—————– 1. Meta-analysis of proportions of patients cured by endoscopic treatment —————————
metaprop1 <- read.table(text = "
Study_ID number_ENDOS ENDOS_cured
'Bergsneider, 1999' 5 3
'Bergsneider, 2000' 10 7
'Torres-Corzo, 2006' 7 7
'Husain, 2007' 10 10
'Husain, 2007' 21 21
'Ranjan, 2014' 17 14
'Sharma, 2019' 5 0
'Aggarwal, 2020' 26 26
", header = TRUE, stringsAsFactors = FALSE)
print(metaprop1)
## Study_ID number_ENDOS ENDOS_cured
## 1 Bergsneider, 1999 5 3
## 2 Bergsneider, 2000 10 7
## 3 Torres-Corzo, 2006 7 7
## 4 Husain, 2007 10 10
## 5 Husain, 2007 21 21
## 6 Ranjan, 2014 17 14
## 7 Sharma, 2019 5 0
## 8 Aggarwal, 2020 26 26
# Install the meta package if not already installed
if (!require(meta)) {
install.packages("meta")
library(meta)
}
## Loading required package: meta
## Loading required package: metadat
## Loading 'meta' package (version 7.0-0).

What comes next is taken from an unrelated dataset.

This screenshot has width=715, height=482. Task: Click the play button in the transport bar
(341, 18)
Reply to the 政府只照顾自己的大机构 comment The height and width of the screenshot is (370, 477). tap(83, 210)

## Type 'help(meta)' for a brief overview.
## Readers of 'Meta-Analysis with R (Use R!)' should install
## older version of 'meta' package: https://tinyurl.com/dt4y5drs
# Assuming 'df' is your DataFrame loaded as previously shown
# Meta-analysis of proportions with study labels
# Calculate the pooled proportion using metaprop function, labeling each study by the First Author
meta_analysis1 <- metaprop(event = ENDOS_cured, n = number_ENDOS, data = metaprop1,
sm = "PLO", method.tau = "DL",
prediction = FALSE, comb.fixed = FALSE,
comb.random = TRUE, studlab = metaprop1$Study_ID
)
# Summary of the meta-analysis
summary(meta_analysis1)
## proportion 95%-CI %W(random)
## Bergsneider, 1999 0.6000 [0.1466; 0.9473] 15.1
## Bergsneider, 2000 0.7000 [0.3475; 0.9333] 17.9
## Torres-Corzo, 2006 1.0000 [0.5904; 1.0000] 9.6
## Husain, 2007 1.0000 [0.6915; 1.0000] 9.7
## Husain, 2007 1.0000 [0.8389; 1.0000] 9.9
## Ranjan, 2014 0.8235 [0.5657; 0.9620] 18.5
## Sharma, 2019 0.0000 [0.0000; 0.5218] 9.5
## Aggarwal, 2020 1.0000 [0.8677; 1.0000] 9.9
##
## Number of studies: k = 8
## Number of observations: o = 101
## Number of events: e = 88
##
## proportion 95%-CI
## Random effects model 0.8305 [0.6077; 0.9394]
##
## Quantifying heterogeneity:
## tau^2 = 1.4578 [0.2118; 13.6229]; tau = 1.2074 [0.4602; 3.6909]
## I^2 = 57.7% [7.2%; 80.7%]; H = 1.54 [1.04; 2.28]
##
## Test of heterogeneity:
## Q d.f. p-value
## 16.55 7 0.0206
##
## Details on meta-analytical method:
## - Inverse variance method
## - DerSimonian-Laird estimator for tau^2
## - Jackson method for confidence interval of tau^2 and tau
## - Logit transformation
## - Clopper-Pearson confidence interval for individual studies
## - Continuity correction of 0.5 in studies with zero cell frequencies
# To visualize the results, you can plot a forest plot
meta::forest(meta_analysis1, layout = "JAMA")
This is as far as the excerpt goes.